Exemple avec Python 2.5 :

>>> u'é'.encode('utf8')
'\xc3\xa9'
>>> u'é'.encode('UTF-16LE')
'\xe9\x00'
>>> u'é'.encode('UTF-16BE')
'\x00\xe9'

Caractère U+AF05 :

>>> u'\uAF05'.encode('utf8')
'\xea\xbc\x85'
>>> u'\uAF05'.encode('UTF-16LE')
'\x05\xaf'
>>> u'\uAF05'.encode('UTF-16BE')
'\xaf\x05'

Encodage Punycode

L'algorithme Punycode, normalisé par la RFC 3492, sert à convertir un nom de domaine Unicode sous forme ASCII : lettres A à Z, chiffres 0 à 9 et le caractère « - ». L'algorithme est réversible : on peut convertir un punnycode en Unicode sans perte d'information. Cet encodage est surtout utilisé pour les noms de domaine Unicode (serveurs DNS) : les Internationalized Domain Names (IDN). Lire le billet de Stéphane Bortzmeyer sur les IDNA.

Exemple avec Python 2.5 :

>>> from encodings.idna import ToASCII, ToUnicode
>>> ToASCII(u'café')
'xn--caf-dma'
>>> print ToUnicode('xn--caf-dma')
café

Normalisation d'un caractère

On peut composer un caractère. Le caractère « ä » peut s'écrire « a » + umlaut (U+308). Il existe trois caractères correspondant dans la table Unicode :

• U+61 : « a », lettre A
• U+E4 : « ä », lettre A avec umlaut
• U+308 : « ¨ », umlaut

Donc U+E4 et (U+61, U+308) sont équivalents.

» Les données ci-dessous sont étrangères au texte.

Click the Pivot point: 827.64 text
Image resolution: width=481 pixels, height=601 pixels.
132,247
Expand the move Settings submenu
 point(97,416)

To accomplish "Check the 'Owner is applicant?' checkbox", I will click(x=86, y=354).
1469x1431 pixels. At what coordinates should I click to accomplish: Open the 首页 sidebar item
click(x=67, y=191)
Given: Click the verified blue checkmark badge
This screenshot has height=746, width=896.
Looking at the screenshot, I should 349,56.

Il existe des outils pour normaliser selon les différentes formes :

• NFD (Forme normale D) : décomposition canonique
• NFC (Forme normale C) : décomposition canonique suivie d'une recomposition des caractères précomposés
• NFKC (Forme normale KC) : décomposition de compatibilité, c'est-à-dire remplace les caractères de compatibilité par leurs équivalents
• NFKD (Forme normale KD) : décomposition de compatibilité suivie d'une décomposition canonique

Exemple avec Python 2.5 (Décompose puis Compose) :

>>> from unicodedata import normalize
>>> list(normalize('NFD', u'ä'))
[u'a', u'\u0308']
>>> list(normalize('NFC', u'a\u0308'))
[u'\xe4']

Conclusion

Unicode est un sacré bordel ! Les gens habitués à manipuler ASCII et son jeu de caractère ridicule de 128 codes sont perdus. Même ceux habitués à ISO-8859-15 flambant neuf avec son euro bling-bling (€) sont perdus car ils connaissent presque les 256 codes par cœur. Unicode contient plus d'un million de codes qu'on peut écrire d'un millier de manières différentes !

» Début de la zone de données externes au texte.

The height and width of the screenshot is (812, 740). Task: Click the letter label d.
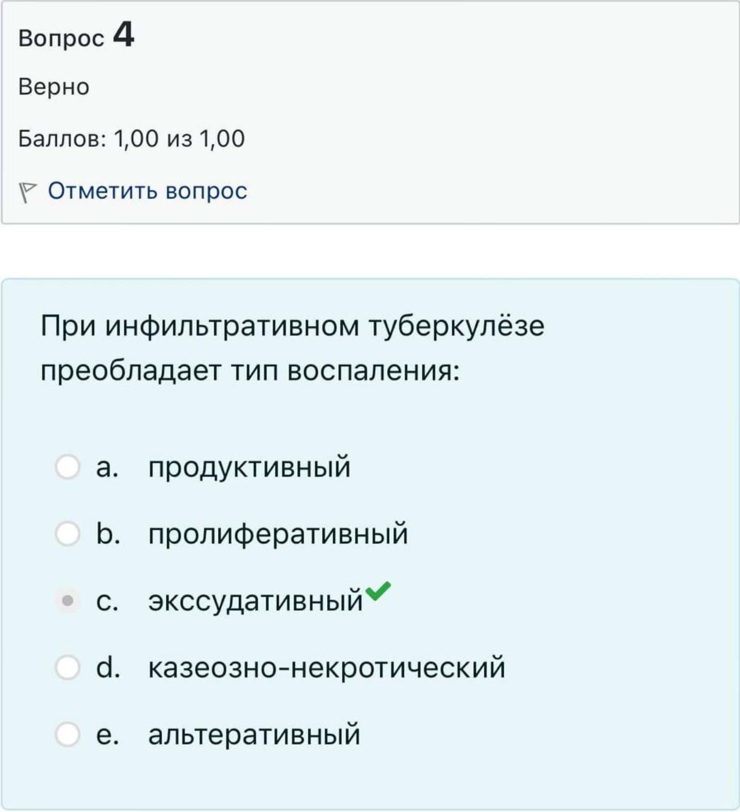pyautogui.click(x=108, y=668)
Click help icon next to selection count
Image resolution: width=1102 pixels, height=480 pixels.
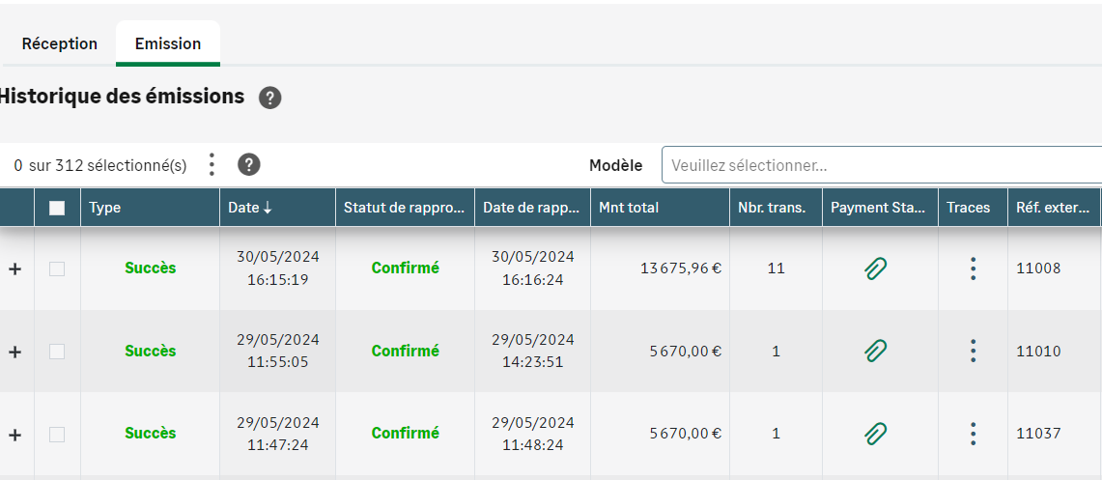tap(249, 165)
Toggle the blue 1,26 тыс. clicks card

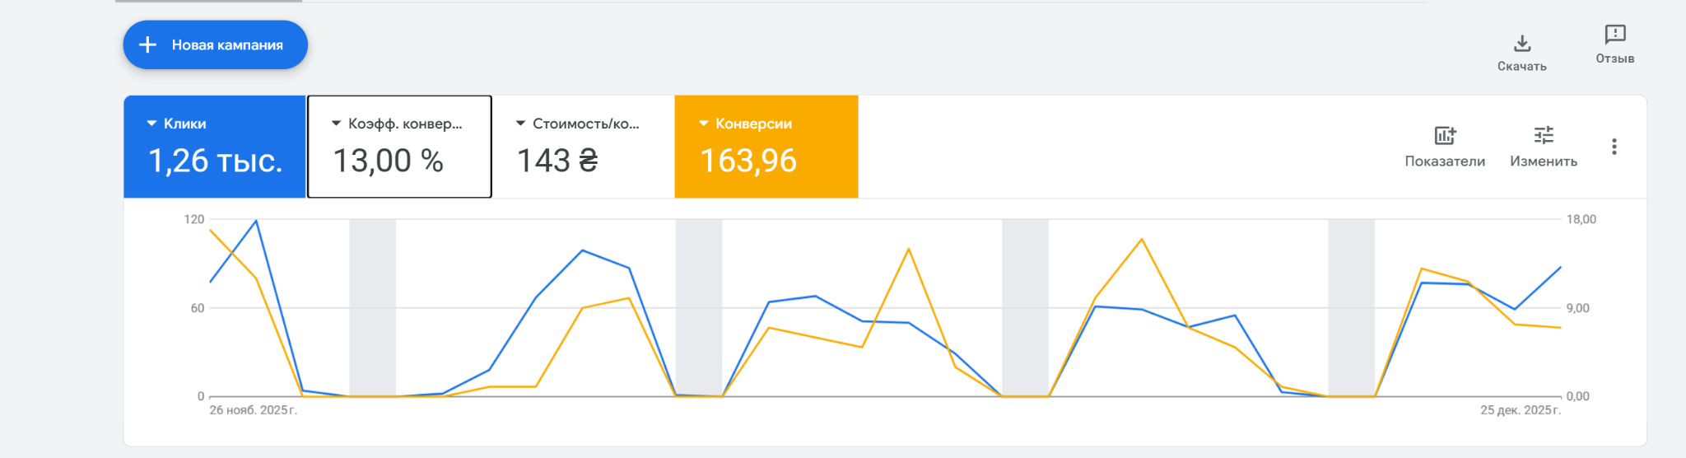pyautogui.click(x=215, y=161)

Néanmoins, c'est un pari sur l'avenir car on peut enfin mélanger sans broncher des textes dans n'importe quel langue. D'ailleurs, on peut changer l'ordre d'affichage pour les écritures de droite à gauche et inversement. Les encodages UTF-8, UTF-16 et UTF-32 simplifient la détection de l'encodage et sont plus simples que leurs ancêtres (ex: Shift JIS et ses nombreux codes de contrôle). UTF-8 est le charset ultime pour l'interopérabilité car il n'a pas de problème d'endian, est simple à détecter et peu coûteux en place pour l'encodage d'ISO-8859-1.